Knowledge that Karine Laseva claims to draw from her multiple pregnancies, and from her involvement in a community of women who give birth alone. On YouTube, she says that a doula practicing childbirth without authorization would have “opened her eyes”: “She introduced me to quantik […], the dimension of the invisible. The quantik is the way our thoughts have an impact on the visible”. And to describe how his mentor “felt” the state of health of the babies, “thanks to the particles, the odors which float”…

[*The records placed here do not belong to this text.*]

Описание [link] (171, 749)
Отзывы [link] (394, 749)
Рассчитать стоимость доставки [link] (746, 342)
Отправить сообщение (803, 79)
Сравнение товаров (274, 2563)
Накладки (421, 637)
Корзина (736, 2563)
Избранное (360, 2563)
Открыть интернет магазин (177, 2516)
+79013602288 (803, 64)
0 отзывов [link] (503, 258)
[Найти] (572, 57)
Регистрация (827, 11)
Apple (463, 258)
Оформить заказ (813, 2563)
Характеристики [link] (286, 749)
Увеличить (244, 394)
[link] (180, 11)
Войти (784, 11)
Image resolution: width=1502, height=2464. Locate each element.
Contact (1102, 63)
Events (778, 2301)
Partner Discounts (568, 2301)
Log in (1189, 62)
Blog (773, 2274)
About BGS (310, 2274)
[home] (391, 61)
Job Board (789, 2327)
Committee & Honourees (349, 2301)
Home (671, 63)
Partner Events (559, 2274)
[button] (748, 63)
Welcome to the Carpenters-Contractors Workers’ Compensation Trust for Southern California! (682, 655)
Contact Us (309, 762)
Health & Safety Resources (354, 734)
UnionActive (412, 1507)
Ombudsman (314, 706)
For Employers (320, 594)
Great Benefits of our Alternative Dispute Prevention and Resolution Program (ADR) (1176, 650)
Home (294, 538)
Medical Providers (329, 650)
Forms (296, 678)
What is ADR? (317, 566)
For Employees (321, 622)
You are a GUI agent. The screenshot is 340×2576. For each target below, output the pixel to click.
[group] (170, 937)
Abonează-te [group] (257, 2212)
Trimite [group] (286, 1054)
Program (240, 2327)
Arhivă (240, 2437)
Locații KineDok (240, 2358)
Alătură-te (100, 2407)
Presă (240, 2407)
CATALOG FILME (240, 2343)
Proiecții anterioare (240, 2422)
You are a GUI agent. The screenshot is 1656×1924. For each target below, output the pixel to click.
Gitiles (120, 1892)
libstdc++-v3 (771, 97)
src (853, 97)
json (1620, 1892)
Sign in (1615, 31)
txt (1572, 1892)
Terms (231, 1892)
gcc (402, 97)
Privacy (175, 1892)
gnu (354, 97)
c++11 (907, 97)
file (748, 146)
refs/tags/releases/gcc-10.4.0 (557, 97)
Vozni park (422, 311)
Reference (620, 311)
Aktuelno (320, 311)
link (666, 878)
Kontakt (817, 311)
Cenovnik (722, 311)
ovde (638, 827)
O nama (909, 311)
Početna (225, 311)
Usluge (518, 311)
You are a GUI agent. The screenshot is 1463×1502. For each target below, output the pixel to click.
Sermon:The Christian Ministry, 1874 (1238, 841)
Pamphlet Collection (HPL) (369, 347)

Faced with criticism, the associations that federate the doulas put forward numerous scientific references. Their support would reduce the risk of cesarean section by 50%, the duration of labor by 25%, and the use of epidurals by 60%. Serious studies, but on countries where doulas replace midwives, too rare or too expensive, like the United States. Any extrapolation to France, where midwives are supported, is therefore impossible.

Recipes for placenta, the sacred feminine and the dimension of the invisible… Juliette has had enough. Doula in the Paris region, the young woman has created an Instagram account to slay the pseudoscientific or eccentric advice of certain colleagues. “I also love pebbles and burning sage, but what does that have to do with the organization of a pregnancy?” strikes the one who calls herself We Can Doula on the networks. What to glean from the audience, and a lot of enemies. She takes on and defends a down-to-earth profession: “I’m like a wedding planner, except that I help plan births”. Rainy birth, happy birth?